Expression of junctional genes is altered under the influence of NETs. Treatment with NETs (100 ng/mL) for 96 h resulted in a significant decrease in ZO1, OCL, and CDH5 expression, whereas JAM1 and CLDN levels remained unchanged compared with the control. Data were obtained from six donor-derived cell cultures and performed in triplicate (technical); number of individual experiments (n = 3); ns: not significant; ****: p < 0.0001; data are presented as the mean ± SD.

Figure 5

Increased EC permeability in the presence of NETs.
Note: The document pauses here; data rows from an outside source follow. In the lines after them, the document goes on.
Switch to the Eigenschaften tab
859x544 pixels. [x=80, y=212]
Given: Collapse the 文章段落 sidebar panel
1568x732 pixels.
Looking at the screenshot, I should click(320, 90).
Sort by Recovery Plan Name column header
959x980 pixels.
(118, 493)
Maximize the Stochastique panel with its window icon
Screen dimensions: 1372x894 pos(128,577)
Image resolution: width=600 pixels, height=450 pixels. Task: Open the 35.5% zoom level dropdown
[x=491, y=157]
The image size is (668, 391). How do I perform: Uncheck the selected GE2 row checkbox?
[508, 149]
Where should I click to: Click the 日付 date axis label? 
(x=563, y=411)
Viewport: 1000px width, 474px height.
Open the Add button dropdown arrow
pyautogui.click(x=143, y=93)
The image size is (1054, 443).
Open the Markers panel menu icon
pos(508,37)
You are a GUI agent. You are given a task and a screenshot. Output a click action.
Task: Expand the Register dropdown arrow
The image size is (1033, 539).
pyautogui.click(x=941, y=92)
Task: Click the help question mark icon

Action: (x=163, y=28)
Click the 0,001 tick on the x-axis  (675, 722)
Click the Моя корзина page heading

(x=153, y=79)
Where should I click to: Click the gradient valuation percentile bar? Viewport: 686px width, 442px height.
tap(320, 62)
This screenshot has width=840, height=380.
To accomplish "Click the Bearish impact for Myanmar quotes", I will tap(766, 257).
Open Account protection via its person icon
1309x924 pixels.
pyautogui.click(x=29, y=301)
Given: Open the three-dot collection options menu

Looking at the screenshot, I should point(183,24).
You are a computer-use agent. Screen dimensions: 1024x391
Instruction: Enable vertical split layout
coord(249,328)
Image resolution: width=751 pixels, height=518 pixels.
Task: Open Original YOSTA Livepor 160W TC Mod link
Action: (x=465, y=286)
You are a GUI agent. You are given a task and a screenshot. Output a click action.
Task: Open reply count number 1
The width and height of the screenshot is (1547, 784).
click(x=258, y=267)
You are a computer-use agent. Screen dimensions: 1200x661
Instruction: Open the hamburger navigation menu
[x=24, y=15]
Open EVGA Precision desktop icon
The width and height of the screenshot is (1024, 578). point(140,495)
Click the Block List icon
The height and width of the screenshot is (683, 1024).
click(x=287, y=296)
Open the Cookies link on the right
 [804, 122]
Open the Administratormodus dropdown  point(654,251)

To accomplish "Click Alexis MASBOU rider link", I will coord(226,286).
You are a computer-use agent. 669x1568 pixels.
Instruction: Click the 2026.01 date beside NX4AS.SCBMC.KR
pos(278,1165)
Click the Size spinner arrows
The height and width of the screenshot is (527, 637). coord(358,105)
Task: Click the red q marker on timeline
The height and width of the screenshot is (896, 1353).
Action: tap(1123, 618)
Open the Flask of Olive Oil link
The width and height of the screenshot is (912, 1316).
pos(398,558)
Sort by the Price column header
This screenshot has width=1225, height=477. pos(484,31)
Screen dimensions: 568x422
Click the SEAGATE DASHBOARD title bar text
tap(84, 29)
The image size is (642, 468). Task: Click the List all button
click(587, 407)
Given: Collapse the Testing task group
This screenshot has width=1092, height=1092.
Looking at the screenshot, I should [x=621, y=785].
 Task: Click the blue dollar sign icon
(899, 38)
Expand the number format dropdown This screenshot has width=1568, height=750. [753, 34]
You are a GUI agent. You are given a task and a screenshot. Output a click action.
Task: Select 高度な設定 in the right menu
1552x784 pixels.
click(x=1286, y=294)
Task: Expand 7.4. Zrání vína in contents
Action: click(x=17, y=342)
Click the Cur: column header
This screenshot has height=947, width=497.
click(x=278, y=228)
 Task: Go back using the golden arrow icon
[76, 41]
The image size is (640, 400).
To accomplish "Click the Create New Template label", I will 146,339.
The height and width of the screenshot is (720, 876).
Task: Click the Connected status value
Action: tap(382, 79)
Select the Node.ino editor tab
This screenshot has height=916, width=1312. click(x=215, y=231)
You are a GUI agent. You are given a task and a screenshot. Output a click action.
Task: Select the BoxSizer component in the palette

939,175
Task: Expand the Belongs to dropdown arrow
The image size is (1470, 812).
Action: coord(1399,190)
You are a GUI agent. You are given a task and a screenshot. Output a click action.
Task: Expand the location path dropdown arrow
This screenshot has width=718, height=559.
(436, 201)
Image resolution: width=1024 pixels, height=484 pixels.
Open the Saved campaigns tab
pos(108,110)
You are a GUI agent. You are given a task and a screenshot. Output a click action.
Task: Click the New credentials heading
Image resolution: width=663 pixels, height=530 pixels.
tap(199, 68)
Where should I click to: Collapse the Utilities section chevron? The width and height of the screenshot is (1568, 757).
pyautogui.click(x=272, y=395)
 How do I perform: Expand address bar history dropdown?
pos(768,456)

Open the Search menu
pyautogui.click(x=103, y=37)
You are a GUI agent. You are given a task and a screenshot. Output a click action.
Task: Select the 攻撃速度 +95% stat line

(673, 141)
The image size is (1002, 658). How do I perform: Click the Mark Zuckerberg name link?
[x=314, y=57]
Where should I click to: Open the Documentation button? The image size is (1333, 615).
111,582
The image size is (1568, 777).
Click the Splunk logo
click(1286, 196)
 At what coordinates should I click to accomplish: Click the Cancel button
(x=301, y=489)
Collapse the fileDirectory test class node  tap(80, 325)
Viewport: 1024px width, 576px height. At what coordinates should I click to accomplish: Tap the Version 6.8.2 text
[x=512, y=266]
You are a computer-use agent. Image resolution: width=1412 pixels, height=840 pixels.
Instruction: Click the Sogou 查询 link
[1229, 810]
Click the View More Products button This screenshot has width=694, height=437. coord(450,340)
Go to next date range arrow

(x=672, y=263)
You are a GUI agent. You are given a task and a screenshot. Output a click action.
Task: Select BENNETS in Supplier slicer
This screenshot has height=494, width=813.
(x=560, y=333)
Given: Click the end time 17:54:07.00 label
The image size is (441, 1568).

Incubation of the endothelial cells with NETs (100 ng/mL) for 96 h produced a significant increase in dextran influx compared with the untreated cells, whereas the non-PMA-treated PMN supernatant (UT PMN Sup) did not result in any significant changes between control and treated cells. MFI: mean fluorescence intensity; ns: not significant; *: p < 0.05, **: p < 0.01; number of individual experiments with all treatment conditions (n = 6). Data are presented as the mean ± SD.

Figure 6

Decreased actin signal and minor rearrangement were observed in EC samples exposed to NETs. (A) Cells were stained with phalloidin conjugated with Alexa-488 (green) and DAPI (blue). In the NET-treated cells (100 ng/mL; right), changes in F-actin arrangement and a decrease in phalloidin intensity compared with control (left) were observed. Scale bar: 100 µm. (B) The fluorescence signals were weaker in NET-treated cells, as confirmed by signal quantification. *: p < 0.05, number of individual experiments (n = 3). Data are presented as the mean ± SD.